僕は、支柱のところの鎖を見てみたけれど、なんか頑丈な鍵で繋げられていて、ガンガンと引っ張っても、高価そうなベッドの支柱のほうに傷がついただけだった。
「どうかしましたかっ」
ドアがいきなり開いて、ヨキさんが飛び込んできた。立ち上がって鎖を握っていた僕を見て、驚いていた。
「な、何をしてるんですかっ」
「え、いや、この鎖」
ヨキさんに鎖を見せたら、彼は苦虫を嚙み潰したような顔をした。
「それは私にはどうしようもできません」
そう言うと、僕のことを再びベッドに戻そうとする。身体の大きさは僕と大して変わらないのに、力の差を感じる。やっぱり獣人だからなのだろうか。
「もう眠くないです。それに、ここ、どこなんですか。なんで鎖なんか」
「ここは、ハザール家のお屋敷です。ご当主様のお客様として、貴方様を迎えさせていただきました。だから、こうして安全な場所にお守りしているのです」
「え?え?ハザール?」
僕が知っているハザールといえば、僕に散々嫌味を言い続けていじめてきてたキア・ハザールを思い出した。
「ハザールのご当主様が、あなた様を是非に、と望まれて、うちの者たちが見出したのです。まぁ、どれだけの時間がかかったことやら」
結局、ヨキさんの力には抗えずに、ベッドの中に押し戻されてしまう。
「ハ、ハザールって、キア・ハザールとは関係あるんですかっ」
「おや、ノア様はキア坊ちゃまとお知り合いでしたか」
「え」
「うちの坊ちゃまはそれはそれは天使のように美しくあらせられまして、ご当主様もご自慢の息子なんでございますよ」
嬉しそうに話すヨキさん。僕は、思わず顔を歪めてしまう。ご当主、というのは、キアの父親ってことか。それにしたって、なんで僕が、そのご当主様ってのに捕まえられているのだろうか。この状態は、絶対、お客様って格好じゃないと思うんだけど。

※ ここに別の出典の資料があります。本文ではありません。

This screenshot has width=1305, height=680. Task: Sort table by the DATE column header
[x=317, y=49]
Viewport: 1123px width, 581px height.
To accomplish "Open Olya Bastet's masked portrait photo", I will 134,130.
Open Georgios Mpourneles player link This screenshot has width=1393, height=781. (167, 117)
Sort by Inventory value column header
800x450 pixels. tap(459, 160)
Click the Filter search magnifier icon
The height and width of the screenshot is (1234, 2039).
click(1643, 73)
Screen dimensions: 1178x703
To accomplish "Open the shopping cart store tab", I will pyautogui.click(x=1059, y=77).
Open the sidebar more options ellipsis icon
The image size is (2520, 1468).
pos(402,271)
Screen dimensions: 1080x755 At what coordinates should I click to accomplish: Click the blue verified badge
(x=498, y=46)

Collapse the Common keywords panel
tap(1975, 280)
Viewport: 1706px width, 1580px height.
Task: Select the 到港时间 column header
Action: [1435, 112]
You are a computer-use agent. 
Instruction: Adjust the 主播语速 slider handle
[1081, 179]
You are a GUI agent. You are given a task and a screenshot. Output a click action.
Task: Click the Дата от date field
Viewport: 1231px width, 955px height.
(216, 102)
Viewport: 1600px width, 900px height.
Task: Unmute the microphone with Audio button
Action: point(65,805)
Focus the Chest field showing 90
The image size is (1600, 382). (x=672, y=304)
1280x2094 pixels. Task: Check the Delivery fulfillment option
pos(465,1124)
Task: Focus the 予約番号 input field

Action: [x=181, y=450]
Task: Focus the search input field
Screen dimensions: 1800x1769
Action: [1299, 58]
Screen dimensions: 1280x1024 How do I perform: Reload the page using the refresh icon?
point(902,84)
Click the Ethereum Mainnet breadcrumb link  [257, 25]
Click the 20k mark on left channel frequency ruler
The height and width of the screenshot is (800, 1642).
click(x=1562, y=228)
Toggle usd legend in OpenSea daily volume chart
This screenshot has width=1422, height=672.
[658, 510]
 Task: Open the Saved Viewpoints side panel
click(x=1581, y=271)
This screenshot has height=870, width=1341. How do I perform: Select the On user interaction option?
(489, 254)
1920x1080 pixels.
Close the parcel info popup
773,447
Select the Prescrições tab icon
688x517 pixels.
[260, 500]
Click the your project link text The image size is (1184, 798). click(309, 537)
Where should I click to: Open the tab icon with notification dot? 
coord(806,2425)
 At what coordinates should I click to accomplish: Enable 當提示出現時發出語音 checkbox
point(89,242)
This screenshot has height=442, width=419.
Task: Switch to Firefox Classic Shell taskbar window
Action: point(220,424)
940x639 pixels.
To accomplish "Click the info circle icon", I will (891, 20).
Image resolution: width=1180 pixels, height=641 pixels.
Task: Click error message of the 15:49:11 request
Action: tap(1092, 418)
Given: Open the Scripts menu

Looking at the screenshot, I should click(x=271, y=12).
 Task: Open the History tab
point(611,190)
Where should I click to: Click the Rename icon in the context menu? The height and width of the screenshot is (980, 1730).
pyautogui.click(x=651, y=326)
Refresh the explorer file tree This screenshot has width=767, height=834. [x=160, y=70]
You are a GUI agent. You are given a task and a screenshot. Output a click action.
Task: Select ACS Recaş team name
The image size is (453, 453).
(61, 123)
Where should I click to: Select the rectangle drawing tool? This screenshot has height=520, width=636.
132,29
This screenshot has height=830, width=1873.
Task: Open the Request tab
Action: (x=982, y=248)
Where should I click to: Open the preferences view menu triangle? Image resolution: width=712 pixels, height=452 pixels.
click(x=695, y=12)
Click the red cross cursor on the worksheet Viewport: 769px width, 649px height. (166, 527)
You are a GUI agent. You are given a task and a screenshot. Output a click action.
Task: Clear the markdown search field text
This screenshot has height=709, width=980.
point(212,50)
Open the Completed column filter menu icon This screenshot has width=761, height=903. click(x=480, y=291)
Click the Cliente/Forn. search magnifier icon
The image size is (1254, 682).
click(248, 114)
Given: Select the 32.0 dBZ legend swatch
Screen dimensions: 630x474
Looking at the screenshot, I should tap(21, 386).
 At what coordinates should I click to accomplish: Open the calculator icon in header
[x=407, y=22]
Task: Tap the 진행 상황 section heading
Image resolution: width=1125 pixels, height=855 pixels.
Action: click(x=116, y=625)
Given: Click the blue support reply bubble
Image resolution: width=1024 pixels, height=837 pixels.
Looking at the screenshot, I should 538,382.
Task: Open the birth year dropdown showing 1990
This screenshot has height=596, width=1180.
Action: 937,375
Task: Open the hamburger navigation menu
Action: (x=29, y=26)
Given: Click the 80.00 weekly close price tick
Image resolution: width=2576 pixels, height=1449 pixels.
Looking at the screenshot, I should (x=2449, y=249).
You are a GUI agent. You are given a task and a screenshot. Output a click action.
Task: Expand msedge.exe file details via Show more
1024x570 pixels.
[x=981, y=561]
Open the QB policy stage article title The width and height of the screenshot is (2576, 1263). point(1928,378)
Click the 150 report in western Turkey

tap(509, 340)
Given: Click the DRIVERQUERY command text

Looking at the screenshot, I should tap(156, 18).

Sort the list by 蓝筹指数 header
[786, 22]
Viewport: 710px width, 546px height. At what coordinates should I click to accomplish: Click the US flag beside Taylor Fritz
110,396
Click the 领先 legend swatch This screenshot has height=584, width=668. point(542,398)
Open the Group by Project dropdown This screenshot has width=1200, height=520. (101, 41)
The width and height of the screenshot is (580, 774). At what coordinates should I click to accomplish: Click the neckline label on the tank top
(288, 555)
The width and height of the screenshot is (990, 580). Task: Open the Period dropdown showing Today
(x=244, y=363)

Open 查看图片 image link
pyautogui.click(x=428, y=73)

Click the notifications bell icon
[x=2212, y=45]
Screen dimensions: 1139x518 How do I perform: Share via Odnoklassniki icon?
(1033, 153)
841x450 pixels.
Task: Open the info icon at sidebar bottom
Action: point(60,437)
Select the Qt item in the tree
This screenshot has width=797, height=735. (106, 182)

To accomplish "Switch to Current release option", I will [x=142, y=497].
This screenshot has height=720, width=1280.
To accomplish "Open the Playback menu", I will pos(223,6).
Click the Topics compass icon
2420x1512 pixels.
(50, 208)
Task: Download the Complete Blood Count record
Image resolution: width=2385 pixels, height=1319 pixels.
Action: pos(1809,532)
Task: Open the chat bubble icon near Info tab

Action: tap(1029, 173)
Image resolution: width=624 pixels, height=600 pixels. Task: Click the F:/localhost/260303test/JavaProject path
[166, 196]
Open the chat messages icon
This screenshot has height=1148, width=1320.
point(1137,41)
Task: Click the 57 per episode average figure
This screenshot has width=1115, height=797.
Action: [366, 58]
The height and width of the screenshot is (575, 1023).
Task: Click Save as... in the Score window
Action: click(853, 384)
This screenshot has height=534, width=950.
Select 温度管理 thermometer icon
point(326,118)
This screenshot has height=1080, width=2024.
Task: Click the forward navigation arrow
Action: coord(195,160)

「ご当主様はお仕事が落ち着かれましたら、こちらにいらっしゃいますので、それまではこちらでお休みください」
そう言って掛布団の上から、ポンポンと僕の胸の上を叩く。まるで祖母がやってくれたように。
「も、もう眠くないんですけど」
「あら、そうですか。んー、それじゃあ、お腹、すいてますか?よろしければ、何かお食事をお持ちしましょう」
「ええっ」
そう言うと、僕の返事を待たずに、ヨキさんはさっさと部屋を出て行った。
閉まったドアを呆然と見つめながら、そういえばお腹すいてるかも、ということに気が付いた。あれから、どれくらい時間が経ったのか、全然わからない。そもそも、レヴィたちは、僕がここにいるのを知っているんだろうか。
「僕の荷物とかは、どこにあるんだろう」
不安になりながら、部屋を見渡すけれど、それらしい物は見当たらない。僕は、この訳の分からない状況に、頭がついていかず、涙が零れそうになった。